TEXTE À LIRE.
/---

Depeche Mode #7 : Precious
Les plus belles chansons ne sont pas toujours celles qui portent le plus de sens. Lorsque je me remémore la période la plus récente de Depeche Mode (celle qui s’étend de « Exciter » à « Sounds of the Universe »), ce n’est pas « Suffer Well » ou « Fragile Tension » qui me viennent en premier à l’esprit. Non c’est d’abord « Precious » qui résonne !
Sous ses airs de single éculé, « Precious » prouve en réalité que Depeche Mode a su garder la tête haute tout au long de son existence. Lorsqu’on l’écoute, on ne peut s’empêcher, à raison, de penser à « Enjoy The Silence » : on y retrouve le même type de mélodie à la fois très pop et très froide, tandis que le clavier a recours à un gimmick similaire ; même le chant de Dave Gahan semble traverser le temps en provenance de l’année 1990. Pour n’importe quel autre groupe, le verdict serait sans appel : on parlerait d’auto-parodie, on fustigerait ceux qui, dans l’espoir d’un dernier succès, courent vainement après la magie de leurs débuts. On les connait tous ces groupes qui tentent, inconsciemment ou consciemment, de retrouver la formule du single qui avait fait leur succès ! Et c’est justement tout ce que « Precious » arrive à éviter ! Derrière la chanson, on ne lit pas les intentions ! On se dit juste que Depeche Mode est resté Depeche Mode, qu’ils n’ont pas changé de route, et que, tout naturellement, ce qui nous touchait à l’époque, nous touche encore aujourd’hui. Pour un groupe de cette importance (je parle en termes de popularité et de capacité à remplir les stades), Depeche Mode ne se sera jamais renié. Il aura eu ses moments de faiblesses, ses chansons lasses et fatiguées, mais jamais un album n’aura été une pâle copie délavée d’un passé révolu. Et puis surtout, Martin Gore n’aura jamais cédé aux sirènes des petits arrangements avec soi-même. A catégorie égale, celle des groupes superstars, Depeche Mode est surement celui qui se sera le moins compromis. Depeche Mode n’est pas U2, une maxime que je pourrais imprimer sur un T-shirt !

\---

CONSIGNE A.
Répondez à ces questions sur le texte consacré à « Precious » :
(i) Quelles deux chansons de la période récente du groupe ne viennent pas en premier à l'esprit, selon le texte ?
(ii) À quelle chanson pense-t-on forcément en écoutant « Precious » ?
(iii) À quel groupe Depeche Mode est-il opposé dans la dernière phrase ?

DONNÉES DE L'EXERCICE.

/---

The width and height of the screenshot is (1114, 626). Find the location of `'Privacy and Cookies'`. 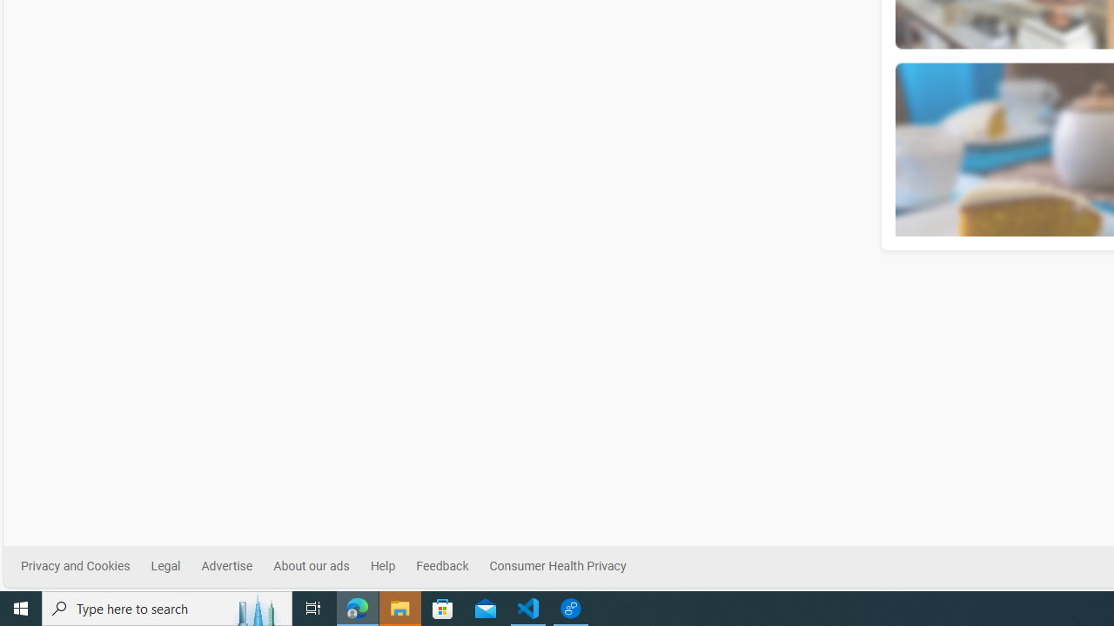

'Privacy and Cookies' is located at coordinates (85, 566).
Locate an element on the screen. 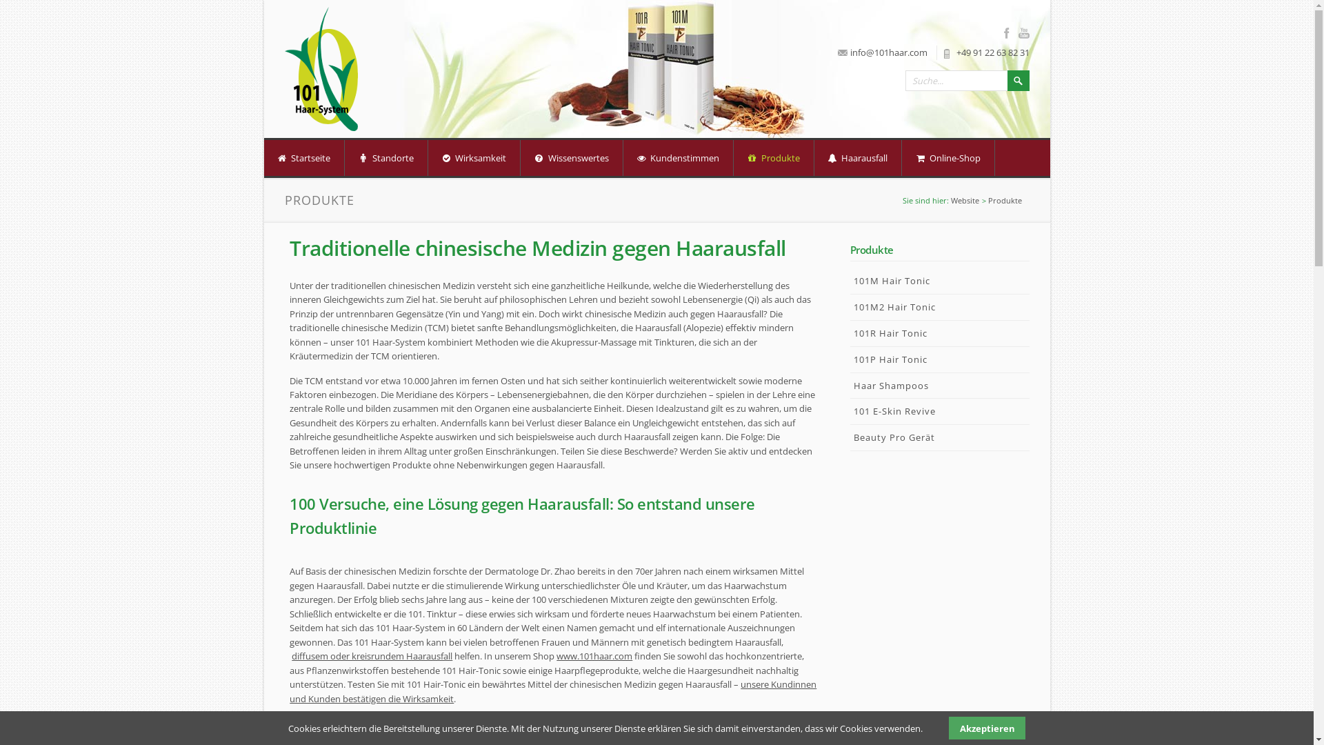 Image resolution: width=1324 pixels, height=745 pixels. '101P Hair Tonic' is located at coordinates (939, 359).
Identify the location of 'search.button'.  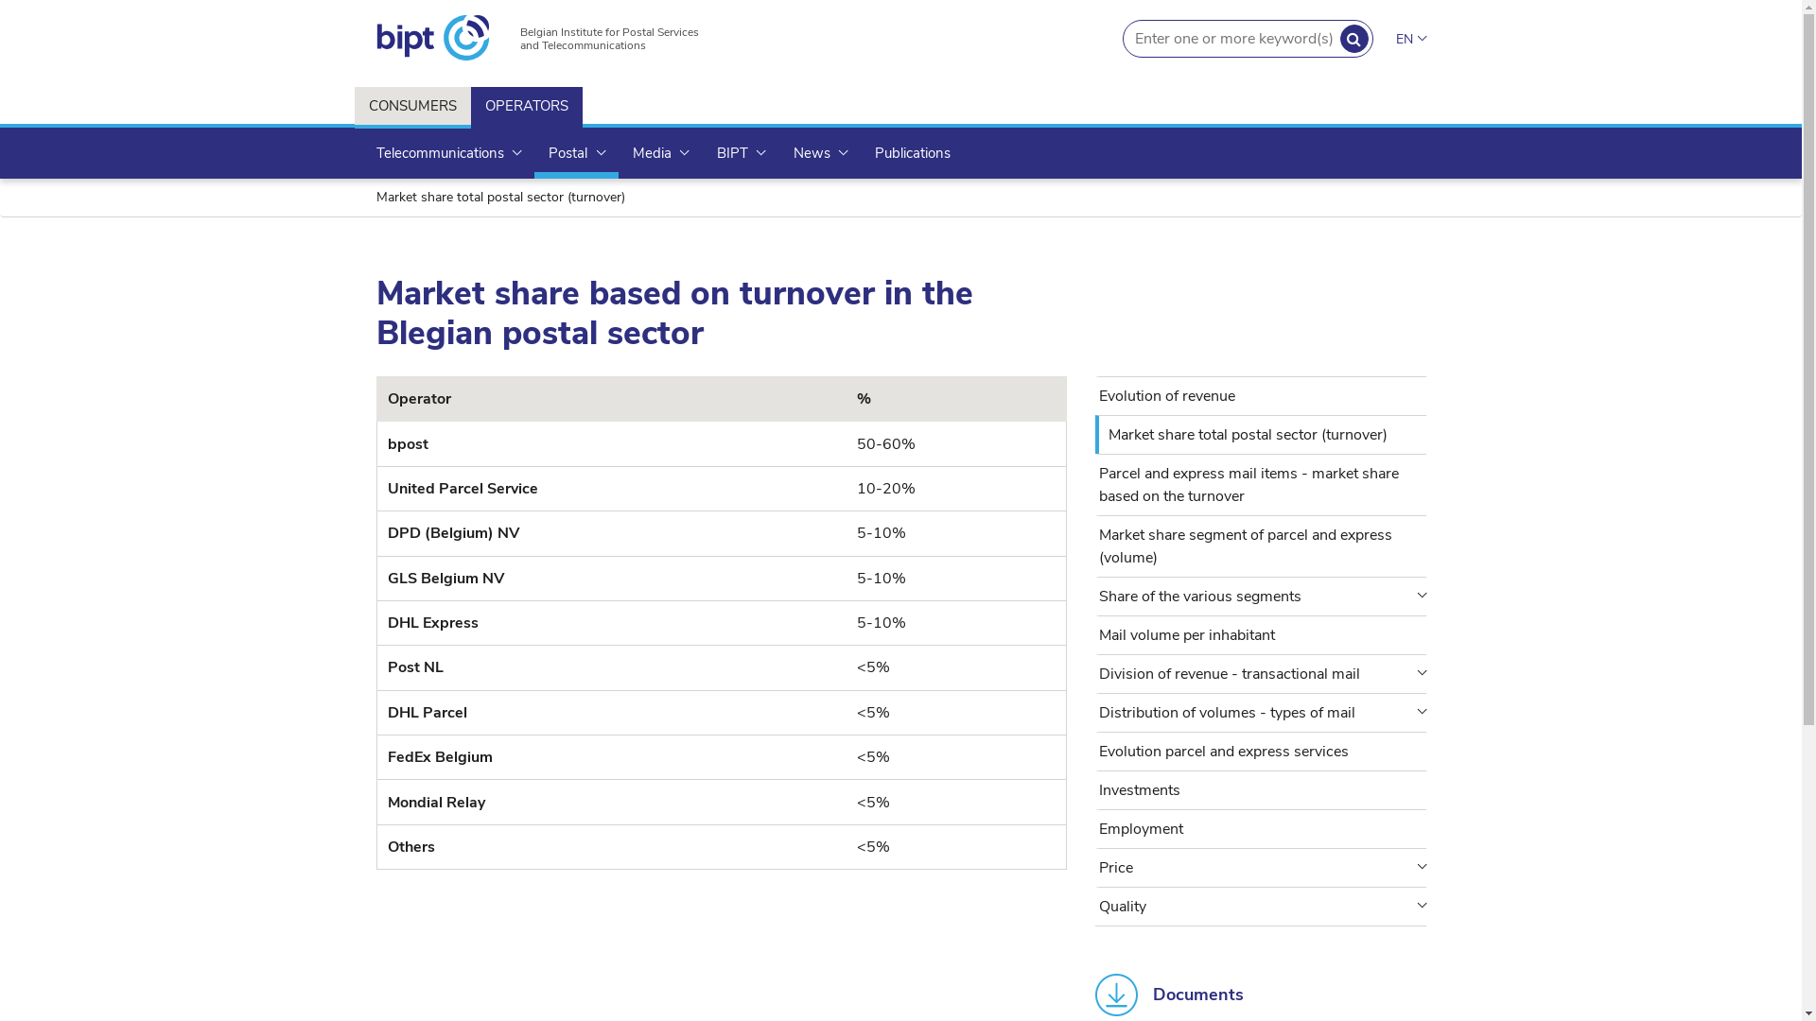
(1338, 39).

\---

CONSIGNE B.
Restituez sous forme de liste JSON de chaînes les lignes des données de l'exercice, en commençant au début de ces lignes et en terminant à celle qui contient « coordinates (85, 566). », les deux bornes comprises. Mettez une chaîne par ligne, sautez les lignes vides et laissez les images de côté.

RÉPONSE RÉDIGÉE A.
(i) « Suffer Well » et « Fragile Tension ».
(ii) « Enjoy The Silence ».
(iii) U2.

RÉPONSE RÉDIGÉE B.
[
  "The width and height of the screenshot is (1114, 626). Find the location of `'Privacy and Cookies'`. ",
  "'Privacy and Cookies' is located at coordinates (85, 566)."
]